(Rows for locating words and elements)
********

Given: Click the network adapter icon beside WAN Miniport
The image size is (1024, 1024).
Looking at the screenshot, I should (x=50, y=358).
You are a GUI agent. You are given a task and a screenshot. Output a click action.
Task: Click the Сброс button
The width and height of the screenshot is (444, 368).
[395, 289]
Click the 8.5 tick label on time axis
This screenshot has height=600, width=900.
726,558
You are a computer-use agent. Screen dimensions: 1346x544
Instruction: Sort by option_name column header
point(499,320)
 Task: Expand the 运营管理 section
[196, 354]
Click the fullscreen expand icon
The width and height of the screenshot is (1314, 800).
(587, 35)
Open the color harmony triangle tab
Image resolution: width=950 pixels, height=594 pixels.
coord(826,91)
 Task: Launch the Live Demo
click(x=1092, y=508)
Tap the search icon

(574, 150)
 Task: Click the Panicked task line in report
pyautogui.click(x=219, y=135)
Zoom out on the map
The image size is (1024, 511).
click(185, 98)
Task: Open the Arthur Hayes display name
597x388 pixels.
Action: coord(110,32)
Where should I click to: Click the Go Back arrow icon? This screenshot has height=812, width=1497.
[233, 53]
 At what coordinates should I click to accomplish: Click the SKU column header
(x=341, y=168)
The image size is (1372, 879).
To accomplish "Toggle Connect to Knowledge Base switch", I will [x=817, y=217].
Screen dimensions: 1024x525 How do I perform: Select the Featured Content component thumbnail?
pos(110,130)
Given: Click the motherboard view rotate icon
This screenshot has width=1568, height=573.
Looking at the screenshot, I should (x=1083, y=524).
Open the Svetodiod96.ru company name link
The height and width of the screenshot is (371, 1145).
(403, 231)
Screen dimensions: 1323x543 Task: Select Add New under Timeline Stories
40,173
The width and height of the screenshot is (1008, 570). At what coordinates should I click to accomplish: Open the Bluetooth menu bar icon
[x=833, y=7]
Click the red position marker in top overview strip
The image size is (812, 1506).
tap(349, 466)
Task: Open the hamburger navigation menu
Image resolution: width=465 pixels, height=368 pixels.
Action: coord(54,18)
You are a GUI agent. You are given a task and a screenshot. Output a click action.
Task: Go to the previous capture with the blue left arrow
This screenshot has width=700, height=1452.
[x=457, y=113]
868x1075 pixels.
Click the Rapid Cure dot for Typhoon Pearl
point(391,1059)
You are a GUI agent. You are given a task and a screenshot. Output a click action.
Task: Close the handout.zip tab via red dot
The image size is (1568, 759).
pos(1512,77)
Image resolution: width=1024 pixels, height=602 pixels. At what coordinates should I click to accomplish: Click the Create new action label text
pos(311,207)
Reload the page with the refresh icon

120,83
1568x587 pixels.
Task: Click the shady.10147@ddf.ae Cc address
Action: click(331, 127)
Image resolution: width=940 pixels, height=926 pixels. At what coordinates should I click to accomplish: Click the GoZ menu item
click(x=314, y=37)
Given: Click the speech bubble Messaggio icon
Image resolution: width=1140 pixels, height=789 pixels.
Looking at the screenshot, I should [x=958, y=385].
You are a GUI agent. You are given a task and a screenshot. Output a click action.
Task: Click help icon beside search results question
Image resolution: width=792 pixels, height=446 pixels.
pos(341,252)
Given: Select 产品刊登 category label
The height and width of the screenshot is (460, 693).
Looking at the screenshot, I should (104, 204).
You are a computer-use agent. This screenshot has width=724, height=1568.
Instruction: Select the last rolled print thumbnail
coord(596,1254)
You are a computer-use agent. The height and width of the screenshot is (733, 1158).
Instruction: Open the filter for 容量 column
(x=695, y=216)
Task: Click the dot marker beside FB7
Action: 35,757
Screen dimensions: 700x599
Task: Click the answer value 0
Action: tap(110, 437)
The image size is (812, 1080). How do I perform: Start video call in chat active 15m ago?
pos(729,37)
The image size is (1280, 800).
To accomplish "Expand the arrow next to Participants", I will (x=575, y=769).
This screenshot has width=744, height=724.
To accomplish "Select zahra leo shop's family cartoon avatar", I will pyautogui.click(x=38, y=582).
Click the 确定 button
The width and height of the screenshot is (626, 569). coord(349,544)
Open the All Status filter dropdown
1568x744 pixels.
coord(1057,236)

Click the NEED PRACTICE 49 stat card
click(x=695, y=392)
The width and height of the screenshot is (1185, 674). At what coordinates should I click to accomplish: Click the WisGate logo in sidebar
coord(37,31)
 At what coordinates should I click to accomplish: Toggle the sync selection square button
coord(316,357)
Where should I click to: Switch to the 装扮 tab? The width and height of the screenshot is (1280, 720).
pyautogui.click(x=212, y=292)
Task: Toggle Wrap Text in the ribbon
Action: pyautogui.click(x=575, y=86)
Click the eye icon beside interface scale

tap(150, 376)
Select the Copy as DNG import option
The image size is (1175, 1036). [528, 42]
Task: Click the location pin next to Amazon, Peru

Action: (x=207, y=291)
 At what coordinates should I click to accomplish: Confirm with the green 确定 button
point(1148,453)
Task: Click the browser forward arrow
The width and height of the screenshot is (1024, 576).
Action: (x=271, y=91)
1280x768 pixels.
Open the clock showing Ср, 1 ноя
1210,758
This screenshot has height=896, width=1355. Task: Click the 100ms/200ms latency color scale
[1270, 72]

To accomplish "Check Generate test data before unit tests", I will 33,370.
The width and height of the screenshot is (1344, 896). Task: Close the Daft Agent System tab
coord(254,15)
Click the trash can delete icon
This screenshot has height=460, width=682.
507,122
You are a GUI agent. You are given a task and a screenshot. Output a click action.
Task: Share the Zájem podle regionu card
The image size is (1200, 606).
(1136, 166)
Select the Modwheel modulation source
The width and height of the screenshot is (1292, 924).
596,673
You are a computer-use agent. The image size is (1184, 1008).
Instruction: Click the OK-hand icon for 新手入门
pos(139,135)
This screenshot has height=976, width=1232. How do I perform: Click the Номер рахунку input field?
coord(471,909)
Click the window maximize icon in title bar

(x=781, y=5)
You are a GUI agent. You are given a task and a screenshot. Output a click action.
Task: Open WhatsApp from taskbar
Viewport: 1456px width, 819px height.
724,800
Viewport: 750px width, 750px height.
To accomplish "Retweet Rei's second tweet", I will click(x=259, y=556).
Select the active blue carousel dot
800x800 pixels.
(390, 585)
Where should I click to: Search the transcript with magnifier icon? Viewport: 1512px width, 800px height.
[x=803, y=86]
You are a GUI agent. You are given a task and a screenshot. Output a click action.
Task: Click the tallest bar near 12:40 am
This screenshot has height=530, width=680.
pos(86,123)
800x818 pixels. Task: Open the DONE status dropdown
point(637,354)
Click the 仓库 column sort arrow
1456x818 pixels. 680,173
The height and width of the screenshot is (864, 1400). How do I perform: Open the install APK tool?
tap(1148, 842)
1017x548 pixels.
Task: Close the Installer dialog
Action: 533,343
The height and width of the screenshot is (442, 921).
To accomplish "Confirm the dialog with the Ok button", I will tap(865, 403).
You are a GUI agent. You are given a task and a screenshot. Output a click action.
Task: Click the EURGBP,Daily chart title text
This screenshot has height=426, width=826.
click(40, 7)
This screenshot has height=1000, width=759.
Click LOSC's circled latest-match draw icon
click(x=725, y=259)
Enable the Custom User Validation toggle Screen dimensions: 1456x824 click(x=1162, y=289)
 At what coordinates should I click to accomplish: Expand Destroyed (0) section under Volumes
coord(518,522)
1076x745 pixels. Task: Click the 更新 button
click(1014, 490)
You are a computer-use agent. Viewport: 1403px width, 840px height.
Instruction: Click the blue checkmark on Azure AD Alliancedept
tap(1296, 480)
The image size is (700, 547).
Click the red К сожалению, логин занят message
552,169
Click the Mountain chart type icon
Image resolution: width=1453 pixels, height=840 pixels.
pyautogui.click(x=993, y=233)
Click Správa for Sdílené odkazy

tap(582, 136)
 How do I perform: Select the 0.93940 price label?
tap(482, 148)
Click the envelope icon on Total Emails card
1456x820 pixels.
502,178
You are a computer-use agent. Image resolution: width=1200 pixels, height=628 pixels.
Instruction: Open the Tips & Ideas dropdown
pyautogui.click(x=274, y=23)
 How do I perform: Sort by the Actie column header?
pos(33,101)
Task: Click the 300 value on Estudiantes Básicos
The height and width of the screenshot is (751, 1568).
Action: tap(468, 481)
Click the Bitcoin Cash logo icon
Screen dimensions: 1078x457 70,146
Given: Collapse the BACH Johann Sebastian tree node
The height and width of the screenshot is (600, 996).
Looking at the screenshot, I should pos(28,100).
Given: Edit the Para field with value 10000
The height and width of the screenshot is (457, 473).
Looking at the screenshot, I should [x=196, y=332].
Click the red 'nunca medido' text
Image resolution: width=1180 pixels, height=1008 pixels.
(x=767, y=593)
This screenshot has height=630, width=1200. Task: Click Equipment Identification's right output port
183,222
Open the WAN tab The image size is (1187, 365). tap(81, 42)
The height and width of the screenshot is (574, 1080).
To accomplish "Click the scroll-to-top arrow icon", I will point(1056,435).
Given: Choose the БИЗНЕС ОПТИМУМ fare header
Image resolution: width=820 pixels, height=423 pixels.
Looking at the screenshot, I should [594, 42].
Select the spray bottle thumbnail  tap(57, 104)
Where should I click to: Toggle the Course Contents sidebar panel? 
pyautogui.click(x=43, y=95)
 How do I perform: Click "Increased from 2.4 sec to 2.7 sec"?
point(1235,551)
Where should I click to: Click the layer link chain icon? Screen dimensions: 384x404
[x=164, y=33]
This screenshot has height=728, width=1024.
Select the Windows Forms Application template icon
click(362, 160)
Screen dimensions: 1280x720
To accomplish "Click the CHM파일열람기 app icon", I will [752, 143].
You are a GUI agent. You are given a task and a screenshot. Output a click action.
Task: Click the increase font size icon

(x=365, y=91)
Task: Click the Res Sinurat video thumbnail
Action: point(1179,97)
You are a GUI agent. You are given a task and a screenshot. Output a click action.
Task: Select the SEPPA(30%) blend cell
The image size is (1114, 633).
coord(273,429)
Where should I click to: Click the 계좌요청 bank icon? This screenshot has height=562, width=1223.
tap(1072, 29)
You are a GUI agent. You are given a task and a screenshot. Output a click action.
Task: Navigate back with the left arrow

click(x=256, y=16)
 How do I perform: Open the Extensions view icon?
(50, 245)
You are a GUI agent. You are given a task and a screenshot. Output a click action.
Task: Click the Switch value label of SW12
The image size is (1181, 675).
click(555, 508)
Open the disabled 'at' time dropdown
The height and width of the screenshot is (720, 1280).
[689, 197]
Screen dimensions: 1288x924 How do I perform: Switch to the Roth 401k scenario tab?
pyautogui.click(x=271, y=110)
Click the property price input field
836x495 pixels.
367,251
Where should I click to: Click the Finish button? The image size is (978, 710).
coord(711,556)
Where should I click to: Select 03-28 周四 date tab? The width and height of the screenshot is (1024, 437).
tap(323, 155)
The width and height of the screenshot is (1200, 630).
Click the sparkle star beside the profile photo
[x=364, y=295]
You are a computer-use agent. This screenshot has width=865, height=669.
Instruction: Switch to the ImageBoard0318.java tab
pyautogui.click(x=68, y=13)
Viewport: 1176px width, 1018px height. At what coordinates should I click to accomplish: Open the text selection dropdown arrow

********

§ Exercise requirements: Can you copy the rows above, word for word, from the line with "Where should I click to: Search" to the line with "will tap(865, 403).", including both of those lines?

§ Exercise solution:
Where should I click to: Search the transcript with magnifier icon? Viewport: 1512px width, 800px height.
[x=803, y=86]
You are a GUI agent. You are given a task and a screenshot. Output a click action.
Task: Click the tallest bar near 12:40 am
This screenshot has height=530, width=680.
pos(86,123)
800x818 pixels. Task: Open the DONE status dropdown
point(637,354)
Click the 仓库 column sort arrow
1456x818 pixels. 680,173
The height and width of the screenshot is (864, 1400). How do I perform: Open the install APK tool?
tap(1148, 842)
1017x548 pixels.
Task: Close the Installer dialog
Action: 533,343
The height and width of the screenshot is (442, 921).
To accomplish "Confirm the dialog with the Ok button", I will tap(865, 403).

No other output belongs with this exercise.